Using PHP cURL to read RSS feed XML
Thursday, June 19th, 2008I very rearly, use feeds, i prefer to go to my favourite website and see what is going on instead of downloading their content to my computer with some RSS reader. However the fact is feeds are getting popular and people are searching for a ways to access and easily automatically parse those feeds with PHP, and because RSS and ATOM are nothing more then XML documents then i have for you really simple way of handling those feeds which i want to share with you (thru my blog as well thru my blog feeds
).
Obviously to parse feeds we have to get them first, very popular tool for handling HTTP connections (as well as other types of connections) is cURL library. Actually libcurl is desgned for connections and communication between different servers thru different protocols, it not only supports HTTP, HTTPS, gopher, telnet connections but also allows users to send data thru POST and GET and even allows to manage cookies send by server, so basically using this library you can get data feeds from literaly any page on the Internet, no matter if this data is password protected or requires to POST some data.
Using PHP cURL
To use cURL on windows you only need to uncomment it in php.ini file, on Linux (like always) you need to compile PHP with –with-curl. To connect to some RSS feeds with cURL first you need to init cURL resource handle this is done with:
$ch = curl_init("http://localhost/curl/rss.xml");
where obviously, the first param is the URL of website (feeds in our case) to which you want to connect to, next wee need to setup few connection options by using curl_setopt() with three parameters, where first param is cURL resource we created earlier, second cURL option key and third option value, for our simple connection we will need only two options.

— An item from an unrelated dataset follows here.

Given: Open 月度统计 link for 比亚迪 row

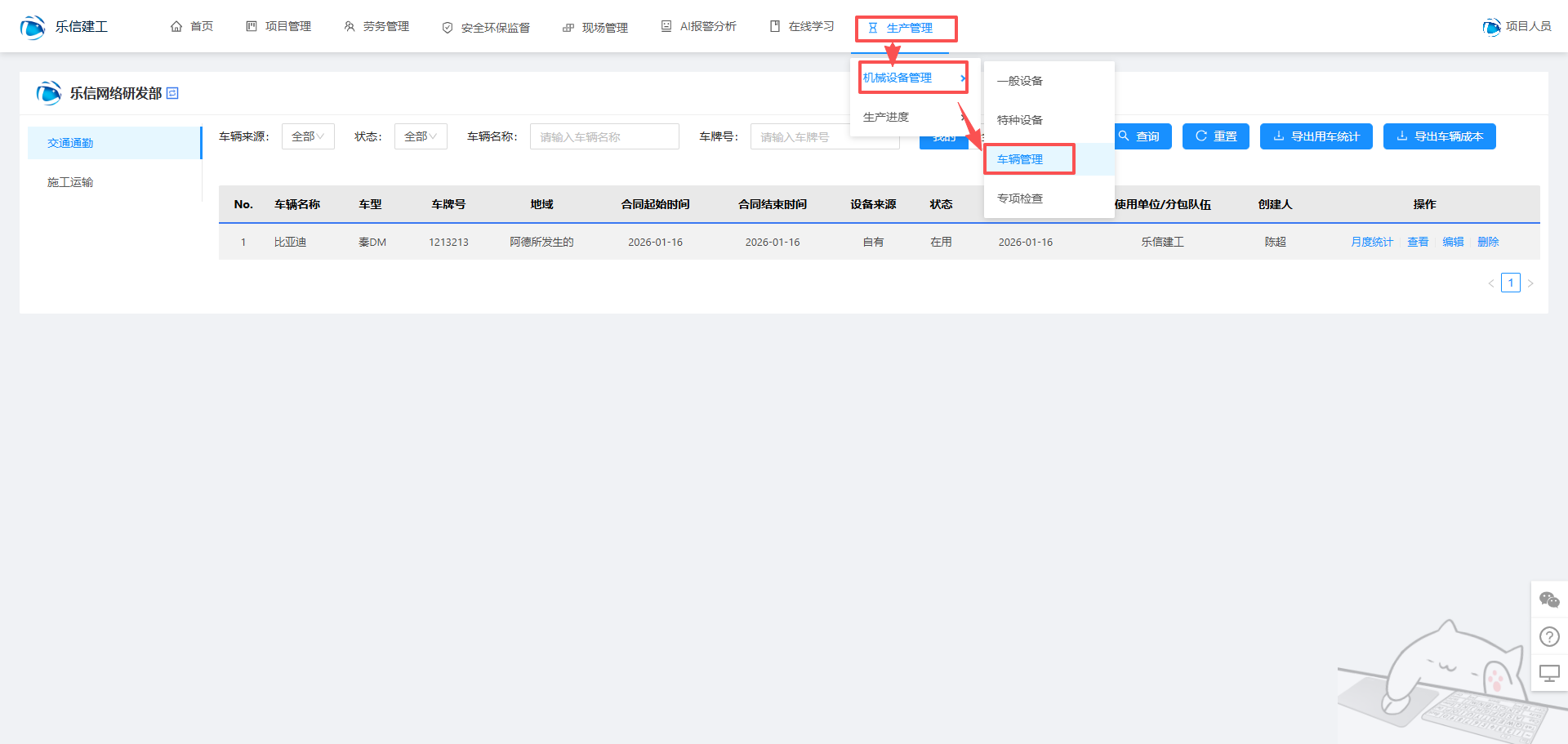Looking at the screenshot, I should click(1371, 242).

curl_setopt($ch, CURLOPT_RETURNTRANSFER, true); curl_setopt($ch, CURLOPT_HEADER, 0);
The most important here is to set CURLOPT_RETURNTRANSFER, because by default in PHP curl only sends data to server and do not wait to get response, it sometimes useful to only send request and do not wait for response, however in our case we want to parse XML feeds and it will be quite difficult if the server we are connecting to won’t send them to us.
Ok, next step is to execute connection, wait for a response, and close it, sounds like a lot of work but it is not, actually it is done with only two lines of code:
$data = curl_exec($ch); curl_close($ch);
Half of the work is done if everyting went right and page we connected to contained RSS feeds or some kind of XML data, then $data variable contains string which can be no parsed. A lot of newbies try to parse such string with regular expressions or explode string and psudo parse it line by line, by removing tags with str_replace(). This is something i do not encourage, not only because it is very unprofessional, but also because since PHP 5.x we have built in tools for parsing XML data it will be not only more pro but a lot easier to do then pseudo parsing line by line.
Working with SimpleXML
Currently in PHP manual there are described 13 librarys for handling XML data, quite a lot, but most of them is designed to help build XML file not parse, so in our case the best bet is to use SimpleXML library, which is not only the best for converting string to XML object but is also built into PHP core so there is no need to install it. We have our XML string in $data variable so eveything we need to do to parse it is this:
$doc = new SimpleXmlElement($data, LIBXML_NOCDATA);
Note, that we could also pass third (boolean) parameter to the constructor, which by default is set to false. If we would set it to true then first argument should be an URL pointing to XML document instead of XML data, so actually we do not have to use cURL at all.
That’s it now doc is an instance of SimpleXmlElement, which basically consists only from fields and arrays, if node occurs only once in XML document then it is a field, if it occurs many times then it is an array … well usually. If you want to know what is inside this object use old fashioned:
print_r($doc);
So far so good, but now comes the hard part, as you know on the web there are two popular feeds standards RSS and ATOM, each of them has a different structure, and what is worst different node names, fortuntely with SmpleXML it is easy to check it.
if(isset($doc->channel)) { parseRSS($doc); } if(isset($doc->entry)) { parseAtom($doc); }
All RSS documents have <channel> node so if our document contains this node then there is a chance that it is a RSS document on the other hand if it contains <entry> node there is a chance that it is an ATOM document. I used here if{ … } if { … } instead of if { … } else { … } because there is a chance that document we parsed is neither RSS nor ATOM. In code you can also see two functions parseRSS() and parseAtom() this are functions we will use to get data out of SimpleXmlElement objects and we are going to write them right now.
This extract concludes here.